> [Brief]: From the first line of the entries down to the line with "Lắp đặt khóa vân tay (24, 2414)", write out every line exactly; that last line counts, but pictures do not.

------------------------------------

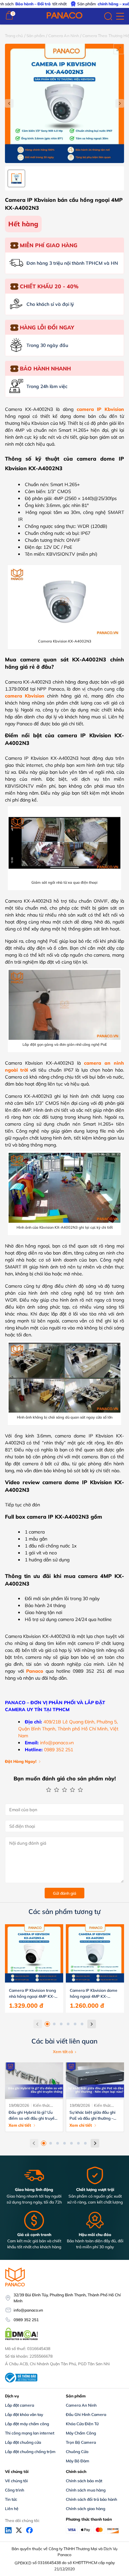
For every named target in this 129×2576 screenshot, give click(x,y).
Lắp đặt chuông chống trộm (30, 2451)
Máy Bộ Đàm (77, 2460)
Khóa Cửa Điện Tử (82, 2423)
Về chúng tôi (16, 2480)
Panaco (34, 1671)
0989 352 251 (58, 1750)
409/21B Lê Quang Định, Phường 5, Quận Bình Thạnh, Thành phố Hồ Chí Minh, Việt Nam (68, 1729)
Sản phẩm (35, 35)
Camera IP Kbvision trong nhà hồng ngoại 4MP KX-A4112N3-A (32, 1993)
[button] (47, 2024)
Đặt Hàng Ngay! (20, 1761)
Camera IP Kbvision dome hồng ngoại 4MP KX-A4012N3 (93, 1993)
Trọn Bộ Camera (81, 2442)
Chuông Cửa (77, 2451)
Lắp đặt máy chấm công (27, 2423)
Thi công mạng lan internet (29, 2433)
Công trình (14, 2490)
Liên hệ (12, 2508)
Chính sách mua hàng (86, 2490)
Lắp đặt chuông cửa (23, 2442)
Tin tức (11, 2499)
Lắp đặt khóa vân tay (24, 2414)
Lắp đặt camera (19, 2405)
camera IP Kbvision (100, 409)
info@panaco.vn (57, 1743)
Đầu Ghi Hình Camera (86, 2414)
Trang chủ (14, 35)
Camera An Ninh (63, 35)
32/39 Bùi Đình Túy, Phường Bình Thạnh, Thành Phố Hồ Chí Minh (67, 2297)
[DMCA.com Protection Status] (21, 2339)
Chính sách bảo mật (84, 2480)
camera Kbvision (24, 696)
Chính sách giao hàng (85, 2508)
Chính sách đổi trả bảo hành (91, 2499)
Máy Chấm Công (81, 2433)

------------------------------------

> [Expected answer]:
For every named target in this 129×2576 screenshot, give click(x,y).
Lắp đặt chuông chống trộm (30, 2451)
Máy Bộ Đàm (77, 2460)
Khóa Cửa Điện Tử (82, 2423)
Về chúng tôi (16, 2480)
Panaco (34, 1671)
0989 352 251 (58, 1750)
409/21B Lê Quang Định, Phường 5, Quận Bình Thạnh, Thành phố Hồ Chí Minh, Việt Nam (68, 1729)
Sản phẩm (35, 35)
Camera IP Kbvision trong nhà hồng ngoại 4MP KX-A4112N3-A (32, 1993)
[button] (47, 2024)
Đặt Hàng Ngay! (20, 1761)
Camera IP Kbvision dome hồng ngoại 4MP KX-A4012N3 (93, 1993)
Trọn Bộ Camera (81, 2442)
Chuông Cửa (77, 2451)
Lắp đặt máy chấm công (27, 2423)
Thi công mạng lan internet (29, 2433)
Công trình (14, 2490)
Liên hệ (12, 2508)
Chính sách mua hàng (86, 2490)
Lắp đặt chuông cửa (23, 2442)
Tin tức (11, 2499)
Lắp đặt khóa vân tay (24, 2414)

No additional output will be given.